Required work
For the material that follows, return exactly the lines from the one with "Click the target marker above Apr 9" through the one with "Select the Nov month header", both ends included.

Records for this exercise
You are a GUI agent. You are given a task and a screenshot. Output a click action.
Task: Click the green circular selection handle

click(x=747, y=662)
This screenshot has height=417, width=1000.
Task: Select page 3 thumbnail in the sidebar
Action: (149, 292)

==

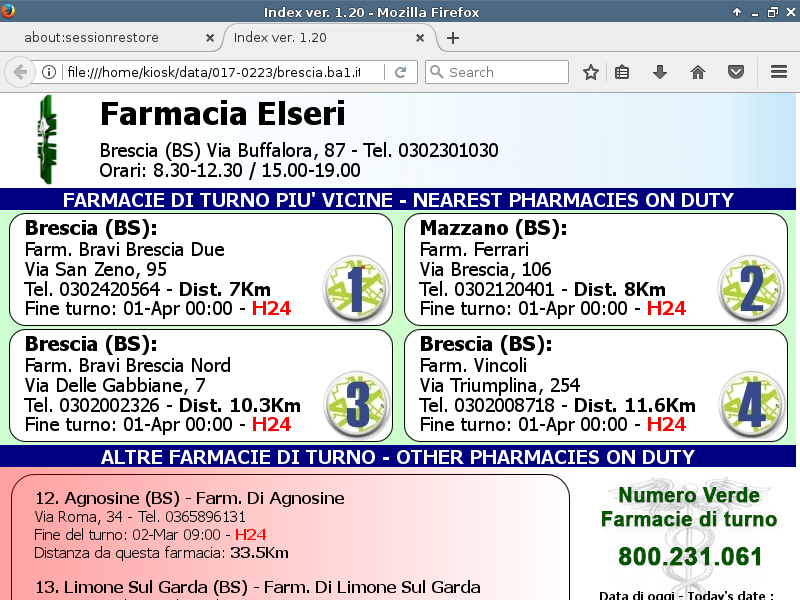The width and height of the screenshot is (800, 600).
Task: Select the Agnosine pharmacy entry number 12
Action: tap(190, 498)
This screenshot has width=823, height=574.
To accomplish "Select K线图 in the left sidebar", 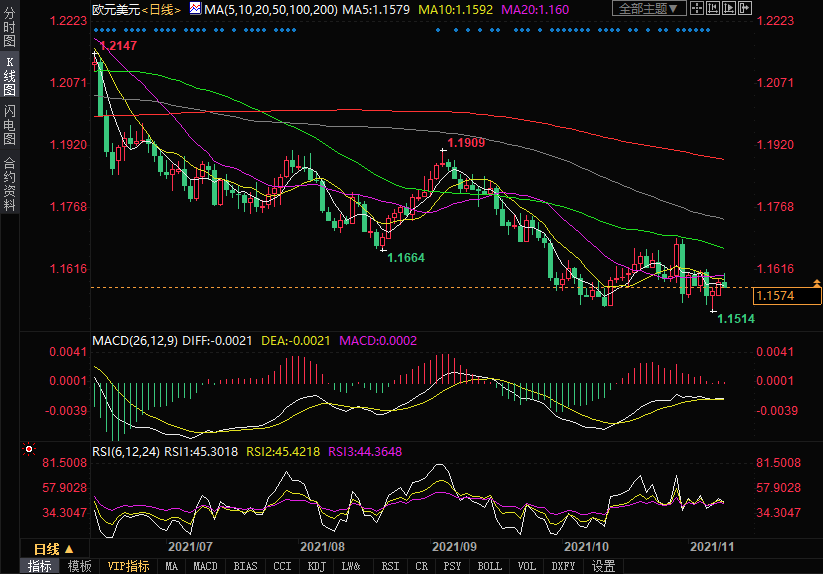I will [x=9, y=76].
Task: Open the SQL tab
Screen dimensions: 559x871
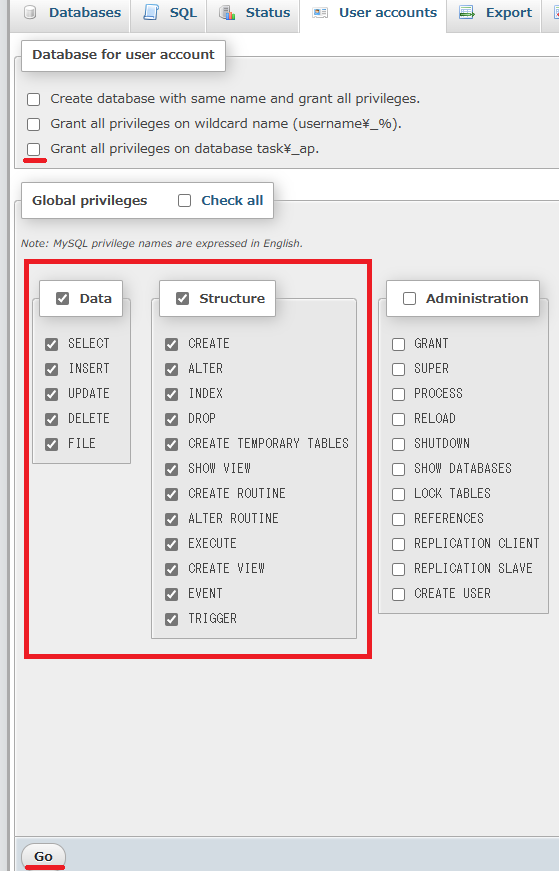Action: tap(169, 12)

--

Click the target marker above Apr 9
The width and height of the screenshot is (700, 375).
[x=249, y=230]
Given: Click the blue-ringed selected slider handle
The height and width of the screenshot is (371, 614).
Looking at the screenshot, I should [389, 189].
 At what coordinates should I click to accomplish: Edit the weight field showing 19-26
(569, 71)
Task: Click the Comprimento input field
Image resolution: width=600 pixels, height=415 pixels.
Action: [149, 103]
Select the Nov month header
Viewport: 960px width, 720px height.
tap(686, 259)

Exercise answer
Click the target marker above Apr 9
The width and height of the screenshot is (700, 375).
[x=249, y=230]
Given: Click the blue-ringed selected slider handle
The height and width of the screenshot is (371, 614).
Looking at the screenshot, I should [389, 189].
 At what coordinates should I click to accomplish: Edit the weight field showing 19-26
(569, 71)
Task: Click the Comprimento input field
Image resolution: width=600 pixels, height=415 pixels.
Action: [149, 103]
Select the Nov month header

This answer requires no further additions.